Alıntılanan Metin:
--- --- ---
Ahmet Yücegök

52. YOĞURT FESTİVALİ


"Sİlİvrİ Yoğurdu”
Ara ki bulasın…
6 Günlük Festival boyunca…
Yok sattı…
Bu anlamda…
"Yoğurt” anlamında festival amacına ulaşmış oldu, diyebiliriz..
***
Festivalin başlangıcı olan, yürüyüş Pazartesi günü saat 20.00’de Silivri Belediyesi önünden başladı…
Belediye Bandosu eşliğinde, protokol tam kadro olarak Çarşı Meydanına doğru yürüyüşe geçildi. İş Bankası’nın bulunduğu köşeden Uğur Mumcu Meydanı’na çıkıldı…
Bu arada…
Çok sayıda Silivrili yürüyüşe katıldı. Bu sayı giderek çoğaldı. Sona erdiği Atatürk Anıtı önünde doruğa ulaştı.Yoldan geçerken pencerelerden izleyenlerin yüzlerindeki mutluluk saklanmıyor. Kimi bayrak, kimi hırkasını sallıyor. Kimi de 10.Yıl Marşı ile iyice coşup avazı çıktığı kadar bağırıyor…
Nihayet İskele Meydanı’na geliyoruz…
Saygı duruşuna geçildi. Ardından İstiklal Marşı okundu. Böylece 52.Yoğurt Festivali başlamış oldu...
Bu arada, gelenler Protokol heyeti ile birlikte sahilde yapımı tamamlanmış olan Balıkçı Heykeli’nin açılışını yaptı…
***
Daha sonra…
Grupların yapacakları Folklor Gösterileri ve Yerel Sanatçıların Önceden hazırlanmış platformun önündeki oturma yerlerine geçildi. Sergiledikleri Müzik ve Folklor gösterilerine geçildi…
Üç gün boyunca devam eden bu Şölen izleyenleri tam anlamıyla hayran bıraktı.Şaşkınlığım yarattı bile diyebiliriz. Nedeni ise, sahnedekiler "komşumuz” "Mahallemizin Çocuğu” özetle "içimizden biri” idi … Ama, bizler bu ana kadar onların böyle bir yetenek sahibi olduğundan habersizdik …
***
Belediye önünden sahile yapılan yürüyüşün ardından, yurtdışından gelen misafir ekiplerle ilk tanışma yemeği vardı. Saat 20.00’de Garden Et Lokantası’nda toplanmaya başladık. Ekipler haricinde Silivri’de var olan tüm Sivil Toplum Kuruluşlarının temsilcileri de bu tanışma merasimine davetliydi…
***
Her ülkenin Bayrağının rengi farklı. Rengarenk görüntüler. Adeta renk cümbüşü. Güzel bir manzara oluştu …
***
Ekiplerin sunduğu Folklor Gösterileri ve müziğin ritmi bir arada bulunan bunca insanı birleştirdi. Sahnedeki her ekibin gösterisine, daha önce gösterilerini tamamlamış olan ekibin katılması inanılır gibi değildi…
Ekiplerin büyük çoğunluğu "Balkan Ülkeleri” diye adlandırdığımız coğrafyadan geldikleri için, dilleri farklı olsa bile kullandıkları müzik enstrümanları da, neredeyse ayni. Öyle olunca da, sözler anlaşılmasa bile ekipler müziğin tınısında kolayca birleşebiliyor…
İnanıyorum ki…
Burada olanların hiç biri gecenin bitmesini istemedi…
***
Bir bilgenin dediği gibi "Yoğurt” bahaneydi, önemli olan dostluktu…
Yoğurt Festivali de amaç değildi…
Araçtı aslında …
Öyle olunca da…
Üç gün boyunca devam eden "folklor gösterileri ve yerel sanatçıların sundukları müzik ziyafeti” seyreden, gözleyen, dinleyen herkesi mest etti …
***
Ve…4. gün …
"Hadise”
--- --- ---
Gösterilen Satırlar:
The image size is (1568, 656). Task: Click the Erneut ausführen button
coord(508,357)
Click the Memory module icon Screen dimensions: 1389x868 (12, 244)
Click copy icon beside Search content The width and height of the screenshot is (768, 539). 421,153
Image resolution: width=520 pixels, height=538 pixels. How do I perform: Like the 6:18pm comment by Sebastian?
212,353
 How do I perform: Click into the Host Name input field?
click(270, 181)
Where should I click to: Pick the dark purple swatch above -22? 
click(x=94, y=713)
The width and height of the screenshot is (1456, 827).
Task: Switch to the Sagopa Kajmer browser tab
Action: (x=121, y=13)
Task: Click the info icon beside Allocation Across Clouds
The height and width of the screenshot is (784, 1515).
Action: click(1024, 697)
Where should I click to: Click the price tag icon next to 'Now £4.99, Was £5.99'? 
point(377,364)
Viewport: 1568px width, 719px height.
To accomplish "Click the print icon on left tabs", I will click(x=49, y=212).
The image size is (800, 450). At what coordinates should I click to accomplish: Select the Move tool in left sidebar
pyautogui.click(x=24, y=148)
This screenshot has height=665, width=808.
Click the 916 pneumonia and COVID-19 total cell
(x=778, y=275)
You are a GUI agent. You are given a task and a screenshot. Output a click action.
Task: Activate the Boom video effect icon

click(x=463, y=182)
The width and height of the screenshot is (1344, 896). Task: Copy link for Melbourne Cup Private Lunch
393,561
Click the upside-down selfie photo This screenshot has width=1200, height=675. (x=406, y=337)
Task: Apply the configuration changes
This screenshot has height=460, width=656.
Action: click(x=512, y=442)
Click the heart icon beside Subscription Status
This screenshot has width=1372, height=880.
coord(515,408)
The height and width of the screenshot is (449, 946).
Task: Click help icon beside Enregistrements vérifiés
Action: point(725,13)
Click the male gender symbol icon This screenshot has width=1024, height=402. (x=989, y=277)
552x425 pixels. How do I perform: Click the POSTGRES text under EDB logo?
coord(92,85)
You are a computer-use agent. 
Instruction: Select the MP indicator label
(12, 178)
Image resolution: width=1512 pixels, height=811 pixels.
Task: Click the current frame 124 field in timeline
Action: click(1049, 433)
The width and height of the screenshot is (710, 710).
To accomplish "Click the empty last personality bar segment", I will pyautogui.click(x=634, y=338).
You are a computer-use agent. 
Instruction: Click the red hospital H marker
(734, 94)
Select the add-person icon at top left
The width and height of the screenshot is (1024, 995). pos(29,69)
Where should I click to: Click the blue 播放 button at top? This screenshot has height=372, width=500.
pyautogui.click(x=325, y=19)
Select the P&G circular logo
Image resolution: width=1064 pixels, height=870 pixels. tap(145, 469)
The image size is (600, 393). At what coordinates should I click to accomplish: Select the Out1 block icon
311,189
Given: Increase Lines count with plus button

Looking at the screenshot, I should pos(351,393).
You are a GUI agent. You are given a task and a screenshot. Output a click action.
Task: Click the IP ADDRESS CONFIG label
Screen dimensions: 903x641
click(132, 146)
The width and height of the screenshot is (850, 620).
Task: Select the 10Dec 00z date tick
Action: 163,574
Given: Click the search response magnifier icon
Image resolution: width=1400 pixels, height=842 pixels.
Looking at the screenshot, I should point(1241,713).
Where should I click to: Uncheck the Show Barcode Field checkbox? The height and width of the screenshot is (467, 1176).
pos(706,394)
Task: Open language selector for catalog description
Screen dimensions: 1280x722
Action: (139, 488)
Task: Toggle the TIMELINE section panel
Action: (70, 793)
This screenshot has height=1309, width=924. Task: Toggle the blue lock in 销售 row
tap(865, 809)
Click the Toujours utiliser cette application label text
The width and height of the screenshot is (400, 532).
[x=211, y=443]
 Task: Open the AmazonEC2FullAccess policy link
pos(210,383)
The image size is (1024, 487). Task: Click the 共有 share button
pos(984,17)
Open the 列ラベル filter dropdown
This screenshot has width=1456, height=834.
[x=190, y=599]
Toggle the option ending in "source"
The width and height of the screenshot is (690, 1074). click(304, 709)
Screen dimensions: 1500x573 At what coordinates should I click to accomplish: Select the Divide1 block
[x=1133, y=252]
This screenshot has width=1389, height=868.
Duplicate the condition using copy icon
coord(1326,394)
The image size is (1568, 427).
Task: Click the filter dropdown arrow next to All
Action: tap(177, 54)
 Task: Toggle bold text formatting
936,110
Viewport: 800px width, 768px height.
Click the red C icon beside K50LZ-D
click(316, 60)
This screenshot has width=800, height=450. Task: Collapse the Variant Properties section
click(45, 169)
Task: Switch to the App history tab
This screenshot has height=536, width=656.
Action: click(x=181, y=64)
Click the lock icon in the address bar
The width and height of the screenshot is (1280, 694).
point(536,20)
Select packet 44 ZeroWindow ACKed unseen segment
--- --- ---
Görevler ve Alıştırmalar:
(1) Yoğurt Festivali yazısına göre festivalin başlangıç yürüyüşü hangi gün, saat kaçta ve nereden başladı?
(2) Aşağıdaki ifadelerin her biri Yoğurt Festivali yazısıyla uyuşuyor mu? Her biri için evet ya da hayır deyin ve kararı belirleyen sözleri yazıdan olduğu gibi alıntılayın.
(a) Yürüyüş Atatürk Anıtı önünde sona erdi.
(b) Folklor gösterileri ve müzik şöleni beş gün sürdü.
(c) Yazıya göre Yoğurt Festivali kendi başına bir amaçtı.
(3) Yoğurt Festivali yazısını son cümlesinden sonra sürdürün.

Alıştırma Sonuçları:
(1) Pazartesi günü saat 20.00'de Silivri Belediyesi önünden başladı.

(2)
(a) Evet: "Sona erdiği Atatürk Anıtı önünde doruğa ulaştı."
(b) Hayır: "Üç gün boyunca devam eden bu Şölen izleyenleri tam anlamıyla hayran bıraktı."
(c) Hayır: "Yoğurt Festivali de amaç değildi"

(3)
Arada başka etkinlikler olsa bile bu gecenin belirleyicisi "Hadise” olacağı gün içinde anlaşılmıştı. Gece daha başlamamış, hatta güneş batmamış. Sandalyeler kapışılmaya başlamış bile. Hava sıcak. Mahalle aralarından akın akın gelenleri görüyorum. Alan hınca hınç dolu. Kolayca, Silivri tarihinde bu kadar kalabalık görmedi diyebilirim. Eh, bu kadar kalabalığın kontrolü da zor tabi. Bir ara, çok önemli olmasa da küçük itiş kakışlar oluyor. Tekrar durum normale dönüyor. Gece sona erdiğinde herkes yorgun ve bitkin. Hadise’yi bu güne kadar hep televizyondan izlemiş ve müziğinden çok, hareketlerini ve fiziğini beğenmiş olanlardan "fiziği” yetersiz olanlar çoktu. Televizyonlarda daha uzun görünüyormuş o nedenle hayal kırıklığı yaşadıklarını gözledim …
***
Ve…
"Edip Akbayram”
O ses. O güçlü ses… İnanılır gibi değil…

1980 Öncesi …
Emekçilerin Grev yakından tanıdığı…
Bu gün …
Yine ayni ses…
O kadar yıl…
Hem de hep çileli geçen o kadar yıl…
Yıllar…
Saçlarının renginden başka bir şey almamış ondan…
Evet…
1980’li yıllar …
Her tarafı yangın yeri…
Sokaklar tehlikeli…
Sabaha kimin cenazesinde buluşulacak belli değil…
O günlerde…
Bu ses…
Emekçiler cesaret veriyordu…
Güç veriyordu. Moral veriyordu…Tıpkı, bu günün Gezi Parkı direnişinde gençlerin verdiği gibi …
Gece…
Koro halinde "Başın öne eğilmesin” diyerek sona erdi…
***
En son…
"Sıla”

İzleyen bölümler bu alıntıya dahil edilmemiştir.